国内では、車載市場は一部顧客の在庫調整もありましたが、インフォテインメント機器向けSoC(System-on-Chip)やメモリ、センサーIC等の販売が堅調に推移しました。産業機器市場では顧客の受注残による生産が継続したことでパワーデバイス等の販売が堅調に推移しましたが、中国の景気減速の影響を受け、年度後半は生産調整により低調な推移となりました。
海外子会社では、東南アジア地域の車載関連向けメモリ等の販売が堅調に推移したものの、中国市場の景気減速の影響を受け民生・産業機器関連向けアナログ半導体等の販売が低調に推移しました。

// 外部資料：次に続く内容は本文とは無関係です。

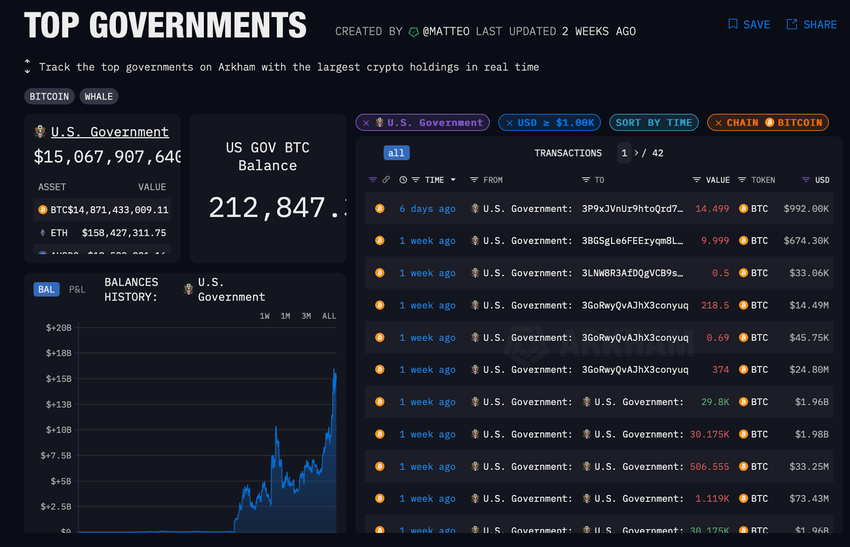The width and height of the screenshot is (850, 547).
Task: Click Bitcoin icon on the 6 days ago row
Action: (379, 209)
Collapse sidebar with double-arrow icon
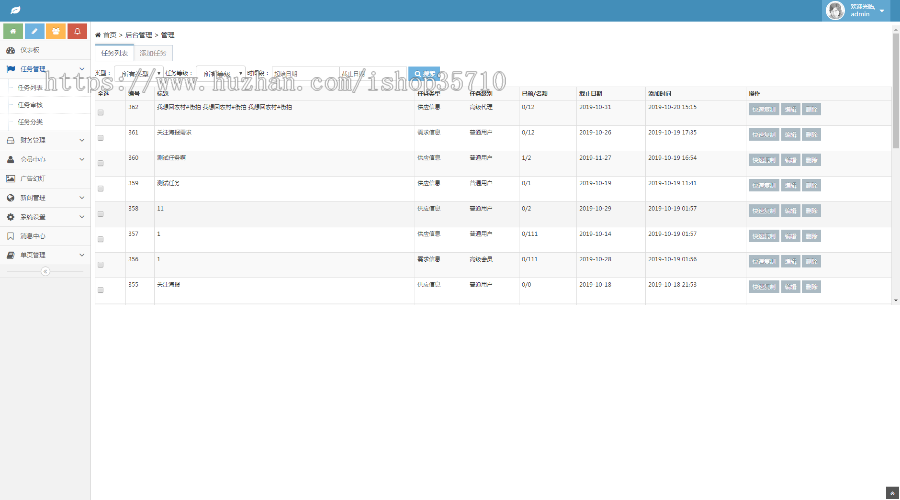 45,272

通期の業績の見通しとして公表した経営目標値とその達成状況は次のとおりです。
経営目標値 (百万円) | 当連結会計年度実績 (百万円) | 達成率 (%) | |
売上高 | 263,000 | 259,008 | 98.5 |
営業利益 | 7,300 | 8,326 | 114.1 |
経常利益 | 7,300 | 8,236 | 112.8 |
親会社株主に帰属する 当期純利益 | 5,000 | 5,736 | 114.7 |
(2)生産、受注及び販売の状況
①仕入実績
当連結会計年度における仕入実績をセグメントごとに示すと、次のとおりであります。
セグメントの名称 | 金額(百万円) | 前期比(%) |
FAシステム | 43,769 | 102.8 |
冷熱ビルシステム | 28,617 | 115.3 |
X-Tech | 5,330 | 102.8 |
エレクトロニクス | 159,944 | 86.1 |
合計 | 237,661 | 92.0 |
(注) 数量は単位、呼称が多岐にわたるため、省略しております。
②販売実績
ア 販売方法
当社グループは、メーカー製造に係る商品をユーザー又は販売店に、また、材料・半製品をメーカー又はユーザーに販売しています。
イ 販売実績
当連結会計年度における販売実績をセグメントごとに示すと、次のとおりです。
セグメントの名称 | 金額(百万円) | 前期比(%) |
FAシステム | 52,039 | 112.4 |
冷熱ビルシステム | 30,891 | 113.3 |
X-Tech | 6,106 | 106.9 |
エレクトロニクス | 169,971 | 93.9 |
合計 | 259,008 | 99.5 |
(注) 1 販売実績は、受入手数料を含めて計上しています。
2 数量は単位、呼称が多岐にわたるため省略しています。
3 主な販売先への販売実績及び総販売実績に対する割合は次のとおりです。
相手先 | 前連結会計年度 | 当連結会計年度 | ||
金額(百万円) | 割合(%) | 金額(百万円) | 割合(%) | |
パナソニック(株) | 48,146 | 18.5 | 38,439 | 14.8 |
(3)財政状態
資産の部は、受取手形、売掛金及び契約資産が12億49百万円、商品及び製品が26億78百万円減少しましたが、現金及び預金が76億51百万円、電子記録債権が31億36百万円増加したことにより、資産合計は前連結会計年度末比49億78百万円増加し、1,560億27百万円となりました。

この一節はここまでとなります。